Wien (PK) – Vor Beginn der Debatte um Einkommensgerechtigkeit zwischen Männern und Frauen gab der vorsitzführende Dritte Nationalratspräsident Martin GRAF bekannt, dass die Grünen, die FPÖ und das BZÖ ein gemeinsames Verlangen zur Betrauung des ständigen Unterausschusses des Rechnungshofausschusses mit der Prüfung der Spekulationsverluste der ÖBB, des Kaufes der ungarischen MAV Cargo und des Beschaffungswesens seit dem Jahr 2000 gestellt haben. Diesem Verlangen ist gemäß Geschäftsordnung Rechnung zu tragen.

Danach stand das Thema Gleichbehandlung von Frauen und Männern in der Arbeitswelt, insbesondere in Bezug auf die Entlohnung, auf der Tagesordnung. Die entsprechenden Novellierungen der Gleichbehandlungsgesetze passierten das Plenum mehrheitlich. Vor allem soll durch die Verpflichtung der Betriebe zu mehr Einkommenstransparenz ein wichtiger Schritt in der Bekämpfung der massiven Einkommensunterschiede, die zwischen Männern und Frauen in Österreich nach wie vor bestehen, gesetzt werden. In der ersten Etappe werden ab 2011 Betriebe mit mehr als 1.000 Beschäftigten zur zweijährigen Erstellung eines geschlechtsspezifischen Einkommensberichts verpflichtet. Diese Berichtspflicht wird bis 2014 sukzessive ausgedehnt, um am Ende Unternehmen mit mehr als 150 Beschäftigten zu erfassen. Unternehmen werden des weiteren künftig zu Lohnangaben bei Stellenausschreibungen verpflichtet.

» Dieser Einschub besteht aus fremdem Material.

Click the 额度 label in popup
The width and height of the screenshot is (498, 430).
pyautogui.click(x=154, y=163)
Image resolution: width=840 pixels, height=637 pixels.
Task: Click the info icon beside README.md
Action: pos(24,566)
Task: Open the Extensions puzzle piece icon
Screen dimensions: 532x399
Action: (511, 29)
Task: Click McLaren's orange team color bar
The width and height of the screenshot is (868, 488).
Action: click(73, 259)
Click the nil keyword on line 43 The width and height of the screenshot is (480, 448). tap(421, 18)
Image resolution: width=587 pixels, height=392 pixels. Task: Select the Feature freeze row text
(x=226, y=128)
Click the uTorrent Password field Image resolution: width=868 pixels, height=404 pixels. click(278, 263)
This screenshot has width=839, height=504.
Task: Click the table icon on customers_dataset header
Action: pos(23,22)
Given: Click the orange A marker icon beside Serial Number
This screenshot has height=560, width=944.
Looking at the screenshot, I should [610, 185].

Kritisiert wurden von der Opposition die Strafbestimmung für die Verletzung der Verschwiegenheitspflichten. Ein G-Abänderungsantrag der Grünen, der auf die Streichung der betreffenden Bestimmung abzielte, wurde jedoch im Rahmen einer namentlichen Abstimmung mehrheitlich abgelehnt.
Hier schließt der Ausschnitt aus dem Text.